Recently, we have clinically applied a sub-fractionation workflow for intrafraction re-planning during prostate SBRT on a 1.5 Tesla MR-linac (Unity, Elekta AB) in over 80 patients. This workflow counters intrafraction prostate motion and 2-3 mm planning margins were applied. Before sub-fractionation, we applied more generous planning margins. We investigated if the current sub-fractionation workflow results in a relevant decrease in bladder wall dose.

Material and Methods

Since 2019, we have been treating prostate cancer patients with 5 x 7.25 Gy on our MR-linacs, using daily imaging, re-contouring and re-planning (‘adapt to shape’ workflow). In 130 of these patients, Willigenburg et al (Rad Onc 2022, 171:182-8) reconstructed delivered dose to the bladder and bladder wall and investigated the relation with acute patient reported urinary toxicity. They found that absolute bladder wall dose was most predictive for treatment related toxicity, i.e. V25Gy > 9cc.

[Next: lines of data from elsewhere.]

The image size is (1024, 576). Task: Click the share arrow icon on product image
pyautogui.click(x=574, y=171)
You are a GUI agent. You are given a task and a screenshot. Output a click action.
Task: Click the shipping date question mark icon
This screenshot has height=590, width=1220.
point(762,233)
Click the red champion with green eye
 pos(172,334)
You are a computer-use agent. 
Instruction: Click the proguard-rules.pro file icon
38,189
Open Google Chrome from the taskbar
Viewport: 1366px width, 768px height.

We therefore compared the dose to the bladder wall for the sub-fractionation workflow with CTV-PTV margins of 2, 2 and 3 mm for LR, SI and AP directions of 25 IMRT pre-treatment plans with the dose in the bladder wall of 25 IMRT pre-treatment plans with an isotropic CTV-PTV margin of 5 mm. To solely focus on the impact of margin reduction, the V25Gy constraint was not yet applied in these plans. The bladder was defined as the entire volume circumscribed by the outer bladder wall, including the bladder content. For practical reasons, the bladder wall was created by 4 mm contraction of the outer bladder wall (Figure 1), following the experience from Willigenburg et al (2022) and Maggio et al (PMB 2013, 58:N115).

Results

The average V25Gy dose in the bladder wall for the 5 mm margin plans was 8.0±2.3cc (range 4-12.6cc) whereas for the 2-3 mm plans this was 5.9±1.5cc (range 4.2-9.7cc). This was a statistically significant difference (p < 0.01). The corresponding numbers of patients for which the V25Gy < 9cc constraint was violated were 7 (28%) and 2 (8%) respectively.

Conclusion

The clinically relevant bladder wall V25Gy was significantly higher in the 5 mm margin group than in the 2-3 mm group, even when this constraint was not explicitly applied during treatment planning. We therefore expect a lower GU acute toxicity rate in the sub-fractionation group and will present early results of patient reported toxicity in this group.